Once the tubes were laid, I had to find all of the T pieces with the knobs to turn the water on and off for each bed—two per bed—and shove it all together. This is best done on a hot dry afternoon when the plastic is warm and flexible.  I spent several hours alone on a quiet afternoon, working on this task.  Once the heavy lines are laid down, I had help and we attached all of the tape lines into the beds, pushing them onto the knobs and then holding it all together with hose clamps. Instead of leaving the tapes twice as long as the beds (the old practice) I cut them all down to size. Then, we turned the water on, bed by bed. Geysers. I marked each problem with a piece of painted rebar and went back to class  for the day.

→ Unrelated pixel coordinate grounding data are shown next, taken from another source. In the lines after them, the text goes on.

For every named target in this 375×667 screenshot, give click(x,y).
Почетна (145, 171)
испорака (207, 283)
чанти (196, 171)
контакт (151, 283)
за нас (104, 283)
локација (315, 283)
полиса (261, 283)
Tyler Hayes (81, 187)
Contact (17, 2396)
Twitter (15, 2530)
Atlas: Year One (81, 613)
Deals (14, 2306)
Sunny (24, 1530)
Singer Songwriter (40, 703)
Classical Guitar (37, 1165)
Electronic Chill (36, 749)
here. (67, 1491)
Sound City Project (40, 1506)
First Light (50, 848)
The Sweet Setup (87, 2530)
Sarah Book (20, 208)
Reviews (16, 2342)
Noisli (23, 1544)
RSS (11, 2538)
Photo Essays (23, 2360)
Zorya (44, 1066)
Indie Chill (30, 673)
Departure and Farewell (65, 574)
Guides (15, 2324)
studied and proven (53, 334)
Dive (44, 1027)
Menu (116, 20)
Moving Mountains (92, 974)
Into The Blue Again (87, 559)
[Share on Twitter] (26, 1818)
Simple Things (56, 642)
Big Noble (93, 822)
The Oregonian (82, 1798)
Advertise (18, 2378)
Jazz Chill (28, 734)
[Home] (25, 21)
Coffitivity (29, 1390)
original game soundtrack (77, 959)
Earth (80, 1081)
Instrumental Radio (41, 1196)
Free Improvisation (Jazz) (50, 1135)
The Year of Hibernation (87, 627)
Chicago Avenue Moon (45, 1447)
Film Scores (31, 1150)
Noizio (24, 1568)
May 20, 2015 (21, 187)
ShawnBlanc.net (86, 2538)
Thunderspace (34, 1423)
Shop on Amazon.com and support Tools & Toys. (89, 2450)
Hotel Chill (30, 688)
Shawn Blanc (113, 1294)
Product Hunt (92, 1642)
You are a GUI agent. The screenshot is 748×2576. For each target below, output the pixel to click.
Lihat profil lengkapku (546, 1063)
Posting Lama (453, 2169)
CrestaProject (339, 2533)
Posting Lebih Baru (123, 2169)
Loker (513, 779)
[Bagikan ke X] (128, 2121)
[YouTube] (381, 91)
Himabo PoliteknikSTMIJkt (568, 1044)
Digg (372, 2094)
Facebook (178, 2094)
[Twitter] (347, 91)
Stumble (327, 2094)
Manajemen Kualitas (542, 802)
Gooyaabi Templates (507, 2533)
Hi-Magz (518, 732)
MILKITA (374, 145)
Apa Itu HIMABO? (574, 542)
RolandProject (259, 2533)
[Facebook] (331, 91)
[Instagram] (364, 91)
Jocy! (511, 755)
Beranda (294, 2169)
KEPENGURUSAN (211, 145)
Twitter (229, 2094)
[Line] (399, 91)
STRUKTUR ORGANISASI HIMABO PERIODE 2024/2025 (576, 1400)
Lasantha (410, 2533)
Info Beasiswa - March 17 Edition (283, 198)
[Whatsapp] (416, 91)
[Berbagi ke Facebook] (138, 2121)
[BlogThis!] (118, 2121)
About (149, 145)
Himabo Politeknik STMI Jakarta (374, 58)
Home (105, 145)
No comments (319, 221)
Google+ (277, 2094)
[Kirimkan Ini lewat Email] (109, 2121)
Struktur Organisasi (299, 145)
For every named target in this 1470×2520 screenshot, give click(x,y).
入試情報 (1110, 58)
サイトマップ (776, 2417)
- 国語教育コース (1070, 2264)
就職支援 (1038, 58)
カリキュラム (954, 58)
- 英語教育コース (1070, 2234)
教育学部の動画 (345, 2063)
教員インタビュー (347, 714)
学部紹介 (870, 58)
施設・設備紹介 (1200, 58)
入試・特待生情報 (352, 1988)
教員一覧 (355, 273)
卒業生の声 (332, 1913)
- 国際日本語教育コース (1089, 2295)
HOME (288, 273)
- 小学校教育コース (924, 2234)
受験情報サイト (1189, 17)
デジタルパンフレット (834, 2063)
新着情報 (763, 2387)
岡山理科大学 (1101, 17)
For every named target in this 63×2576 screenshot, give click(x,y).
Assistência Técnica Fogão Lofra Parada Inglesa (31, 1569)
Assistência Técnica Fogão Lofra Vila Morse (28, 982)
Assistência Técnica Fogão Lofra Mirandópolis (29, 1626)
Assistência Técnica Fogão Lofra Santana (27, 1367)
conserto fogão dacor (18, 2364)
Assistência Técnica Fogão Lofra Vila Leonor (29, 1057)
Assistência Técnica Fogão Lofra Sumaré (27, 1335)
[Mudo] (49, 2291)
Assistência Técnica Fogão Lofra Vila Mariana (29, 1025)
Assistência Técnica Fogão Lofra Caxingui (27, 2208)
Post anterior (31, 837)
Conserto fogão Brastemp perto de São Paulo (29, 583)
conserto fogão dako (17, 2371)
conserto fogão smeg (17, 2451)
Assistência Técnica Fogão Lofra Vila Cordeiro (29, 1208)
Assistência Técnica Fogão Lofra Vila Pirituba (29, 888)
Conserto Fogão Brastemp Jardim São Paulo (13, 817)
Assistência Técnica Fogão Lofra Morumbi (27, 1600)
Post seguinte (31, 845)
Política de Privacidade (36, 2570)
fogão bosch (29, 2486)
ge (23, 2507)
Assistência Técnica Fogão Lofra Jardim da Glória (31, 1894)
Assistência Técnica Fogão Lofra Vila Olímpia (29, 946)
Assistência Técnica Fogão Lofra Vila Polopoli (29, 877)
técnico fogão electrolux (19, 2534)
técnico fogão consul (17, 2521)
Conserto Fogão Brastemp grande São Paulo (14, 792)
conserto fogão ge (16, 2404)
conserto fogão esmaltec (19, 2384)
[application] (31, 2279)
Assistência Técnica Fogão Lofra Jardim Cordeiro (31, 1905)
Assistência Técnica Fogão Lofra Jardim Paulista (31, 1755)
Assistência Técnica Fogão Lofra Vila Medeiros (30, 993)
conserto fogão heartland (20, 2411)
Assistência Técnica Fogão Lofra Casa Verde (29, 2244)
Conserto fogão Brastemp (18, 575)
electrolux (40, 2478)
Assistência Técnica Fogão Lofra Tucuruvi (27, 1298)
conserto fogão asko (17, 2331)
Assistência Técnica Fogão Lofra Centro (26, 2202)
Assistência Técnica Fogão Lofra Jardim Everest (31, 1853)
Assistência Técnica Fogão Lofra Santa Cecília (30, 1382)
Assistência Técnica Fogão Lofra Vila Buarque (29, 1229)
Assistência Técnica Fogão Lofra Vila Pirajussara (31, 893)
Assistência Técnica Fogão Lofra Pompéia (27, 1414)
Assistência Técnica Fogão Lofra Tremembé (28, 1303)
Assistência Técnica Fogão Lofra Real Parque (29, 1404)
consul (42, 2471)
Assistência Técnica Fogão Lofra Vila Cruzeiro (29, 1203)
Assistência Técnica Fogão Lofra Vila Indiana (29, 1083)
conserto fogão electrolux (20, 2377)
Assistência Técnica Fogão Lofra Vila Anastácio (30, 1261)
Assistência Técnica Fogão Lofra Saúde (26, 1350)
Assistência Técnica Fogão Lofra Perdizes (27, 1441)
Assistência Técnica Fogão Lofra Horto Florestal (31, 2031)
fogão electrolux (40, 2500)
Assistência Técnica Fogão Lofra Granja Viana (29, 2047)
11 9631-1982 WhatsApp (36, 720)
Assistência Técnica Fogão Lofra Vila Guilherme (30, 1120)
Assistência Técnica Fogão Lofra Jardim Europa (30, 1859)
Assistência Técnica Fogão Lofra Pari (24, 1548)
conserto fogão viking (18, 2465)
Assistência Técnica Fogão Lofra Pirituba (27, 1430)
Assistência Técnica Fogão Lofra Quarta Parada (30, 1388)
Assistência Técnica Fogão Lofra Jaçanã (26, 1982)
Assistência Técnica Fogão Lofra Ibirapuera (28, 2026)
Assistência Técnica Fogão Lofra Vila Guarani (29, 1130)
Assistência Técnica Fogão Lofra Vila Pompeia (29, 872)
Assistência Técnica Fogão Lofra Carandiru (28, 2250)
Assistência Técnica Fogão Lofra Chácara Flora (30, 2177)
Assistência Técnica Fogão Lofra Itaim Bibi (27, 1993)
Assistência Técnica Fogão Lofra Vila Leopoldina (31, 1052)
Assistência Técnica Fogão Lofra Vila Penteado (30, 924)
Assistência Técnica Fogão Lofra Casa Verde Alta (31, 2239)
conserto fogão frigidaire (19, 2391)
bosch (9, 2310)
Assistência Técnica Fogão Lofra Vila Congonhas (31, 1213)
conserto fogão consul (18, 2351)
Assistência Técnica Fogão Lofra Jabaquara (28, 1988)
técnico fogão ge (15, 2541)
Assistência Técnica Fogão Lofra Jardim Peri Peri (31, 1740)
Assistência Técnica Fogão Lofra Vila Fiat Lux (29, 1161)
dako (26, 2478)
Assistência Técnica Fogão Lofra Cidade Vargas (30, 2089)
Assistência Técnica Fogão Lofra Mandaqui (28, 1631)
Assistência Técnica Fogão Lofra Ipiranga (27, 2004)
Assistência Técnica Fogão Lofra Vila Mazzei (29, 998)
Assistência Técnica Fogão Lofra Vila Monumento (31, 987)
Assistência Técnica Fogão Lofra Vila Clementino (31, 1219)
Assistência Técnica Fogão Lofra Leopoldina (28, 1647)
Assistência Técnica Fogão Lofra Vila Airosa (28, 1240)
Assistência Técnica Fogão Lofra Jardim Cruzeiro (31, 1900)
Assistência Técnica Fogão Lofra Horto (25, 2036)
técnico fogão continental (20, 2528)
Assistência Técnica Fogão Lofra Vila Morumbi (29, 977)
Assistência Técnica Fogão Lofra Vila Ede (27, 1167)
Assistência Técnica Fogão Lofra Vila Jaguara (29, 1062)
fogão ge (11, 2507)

It’s hard to fix a wet system.

Saturday afternoon, I went over to finish the job. All of the hard work was done. It was time to fix the punctures. I replaced some nicked, leaky, tubing with NEW tubing first.  I found a hose for each row of beds, the two manual timers from the far back corner of a shed, and two splitters so that everything was attached to the spigots in the garden. Then I worked on the tapes in the beds, replacing one row’s problems, then starting the water for that space and moving on. It was cool and quiet. Slowly, the garden went from a dry space to one quietly whispering that all is well. The plants are getting water.